Start

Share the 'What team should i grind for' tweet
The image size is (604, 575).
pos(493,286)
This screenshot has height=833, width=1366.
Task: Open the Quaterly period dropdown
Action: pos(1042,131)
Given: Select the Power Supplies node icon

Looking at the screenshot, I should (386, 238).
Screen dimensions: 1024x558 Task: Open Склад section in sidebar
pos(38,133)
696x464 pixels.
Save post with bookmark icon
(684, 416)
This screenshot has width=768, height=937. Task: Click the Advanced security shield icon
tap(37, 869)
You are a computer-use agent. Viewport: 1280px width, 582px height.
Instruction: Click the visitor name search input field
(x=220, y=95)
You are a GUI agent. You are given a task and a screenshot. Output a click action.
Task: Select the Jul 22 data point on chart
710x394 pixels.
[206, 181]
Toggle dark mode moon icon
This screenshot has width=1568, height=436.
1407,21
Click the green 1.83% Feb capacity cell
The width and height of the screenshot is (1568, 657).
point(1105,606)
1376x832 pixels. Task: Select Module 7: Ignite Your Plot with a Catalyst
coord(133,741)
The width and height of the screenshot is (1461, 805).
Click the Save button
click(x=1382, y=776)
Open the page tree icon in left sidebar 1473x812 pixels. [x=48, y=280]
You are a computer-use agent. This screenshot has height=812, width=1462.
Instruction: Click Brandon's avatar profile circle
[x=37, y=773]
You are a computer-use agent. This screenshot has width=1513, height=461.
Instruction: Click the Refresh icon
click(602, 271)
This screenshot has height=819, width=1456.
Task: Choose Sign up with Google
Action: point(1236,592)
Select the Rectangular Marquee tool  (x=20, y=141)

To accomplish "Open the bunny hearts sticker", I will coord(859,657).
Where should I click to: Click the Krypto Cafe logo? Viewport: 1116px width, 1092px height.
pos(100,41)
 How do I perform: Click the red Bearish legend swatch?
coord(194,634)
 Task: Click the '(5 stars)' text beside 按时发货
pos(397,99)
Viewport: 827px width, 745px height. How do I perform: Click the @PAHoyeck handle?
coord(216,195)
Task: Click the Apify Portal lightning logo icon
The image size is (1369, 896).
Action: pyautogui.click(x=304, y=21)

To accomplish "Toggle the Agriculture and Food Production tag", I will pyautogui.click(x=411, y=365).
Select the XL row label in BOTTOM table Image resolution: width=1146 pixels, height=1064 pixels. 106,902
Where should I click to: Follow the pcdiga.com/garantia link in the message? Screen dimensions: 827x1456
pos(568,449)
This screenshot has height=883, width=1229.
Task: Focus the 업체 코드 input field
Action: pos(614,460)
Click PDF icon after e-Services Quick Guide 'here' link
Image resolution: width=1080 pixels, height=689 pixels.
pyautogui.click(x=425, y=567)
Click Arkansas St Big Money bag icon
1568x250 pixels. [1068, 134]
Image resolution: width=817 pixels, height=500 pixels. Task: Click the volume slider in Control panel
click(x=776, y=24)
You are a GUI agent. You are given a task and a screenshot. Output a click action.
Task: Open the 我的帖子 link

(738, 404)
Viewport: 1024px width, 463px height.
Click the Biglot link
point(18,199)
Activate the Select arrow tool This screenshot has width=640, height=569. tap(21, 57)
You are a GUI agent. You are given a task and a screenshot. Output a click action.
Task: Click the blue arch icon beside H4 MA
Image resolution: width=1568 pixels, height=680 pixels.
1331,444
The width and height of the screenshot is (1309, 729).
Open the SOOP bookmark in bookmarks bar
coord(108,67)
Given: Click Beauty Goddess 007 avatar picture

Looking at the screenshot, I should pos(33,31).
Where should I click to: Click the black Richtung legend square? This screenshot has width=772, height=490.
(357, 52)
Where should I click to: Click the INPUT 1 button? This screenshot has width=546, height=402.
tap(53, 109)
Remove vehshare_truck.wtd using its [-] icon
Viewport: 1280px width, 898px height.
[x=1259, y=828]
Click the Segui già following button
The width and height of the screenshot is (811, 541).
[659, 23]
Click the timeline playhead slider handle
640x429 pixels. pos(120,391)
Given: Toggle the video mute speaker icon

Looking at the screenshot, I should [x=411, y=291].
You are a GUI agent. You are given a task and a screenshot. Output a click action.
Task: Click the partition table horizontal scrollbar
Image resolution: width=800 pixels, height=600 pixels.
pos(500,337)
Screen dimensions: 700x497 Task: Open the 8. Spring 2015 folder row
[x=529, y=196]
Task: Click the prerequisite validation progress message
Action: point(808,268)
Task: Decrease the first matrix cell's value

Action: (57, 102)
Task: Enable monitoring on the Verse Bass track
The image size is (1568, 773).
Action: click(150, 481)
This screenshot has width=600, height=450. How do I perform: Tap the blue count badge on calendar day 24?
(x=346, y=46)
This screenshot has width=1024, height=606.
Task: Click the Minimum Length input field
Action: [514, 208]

End

DIRECTION
Change "Refresh" to "Reload" in the lines from the first one through the line containing "Action: pyautogui.click(x=304, y=21)", and give those lines back with nothing else altered.

PROBLEM SOLUTION
Share the 'What team should i grind for' tweet
The image size is (604, 575).
pos(493,286)
This screenshot has height=833, width=1366.
Task: Open the Quaterly period dropdown
Action: pos(1042,131)
Given: Select the Power Supplies node icon

Looking at the screenshot, I should (386, 238).
Screen dimensions: 1024x558 Task: Open Склад section in sidebar
pos(38,133)
696x464 pixels.
Save post with bookmark icon
(684, 416)
This screenshot has width=768, height=937. Task: Click the Advanced security shield icon
tap(37, 869)
You are a computer-use agent. Viewport: 1280px width, 582px height.
Instruction: Click the visitor name search input field
(x=220, y=95)
You are a GUI agent. You are given a task and a screenshot. Output a click action.
Task: Select the Jul 22 data point on chart
710x394 pixels.
[206, 181]
Toggle dark mode moon icon
This screenshot has width=1568, height=436.
1407,21
Click the green 1.83% Feb capacity cell
The width and height of the screenshot is (1568, 657).
point(1105,606)
1376x832 pixels. Task: Select Module 7: Ignite Your Plot with a Catalyst
coord(133,741)
The width and height of the screenshot is (1461, 805).
Click the Save button
click(x=1382, y=776)
Open the page tree icon in left sidebar 1473x812 pixels. [x=48, y=280]
You are a computer-use agent. This screenshot has height=812, width=1462.
Instruction: Click Brandon's avatar profile circle
[x=37, y=773]
You are a computer-use agent. This screenshot has width=1513, height=461.
Instruction: Click the Reload icon
click(602, 271)
This screenshot has height=819, width=1456.
Task: Choose Sign up with Google
Action: point(1236,592)
Select the Rectangular Marquee tool  (x=20, y=141)

To accomplish "Open the bunny hearts sticker", I will coord(859,657).
Where should I click to: Click the Krypto Cafe logo? Viewport: 1116px width, 1092px height.
pos(100,41)
 How do I perform: Click the red Bearish legend swatch?
coord(194,634)
 Task: Click the '(5 stars)' text beside 按时发货
pos(397,99)
Viewport: 827px width, 745px height. How do I perform: Click the @PAHoyeck handle?
coord(216,195)
Task: Click the Apify Portal lightning logo icon
The image size is (1369, 896).
Action: pyautogui.click(x=304, y=21)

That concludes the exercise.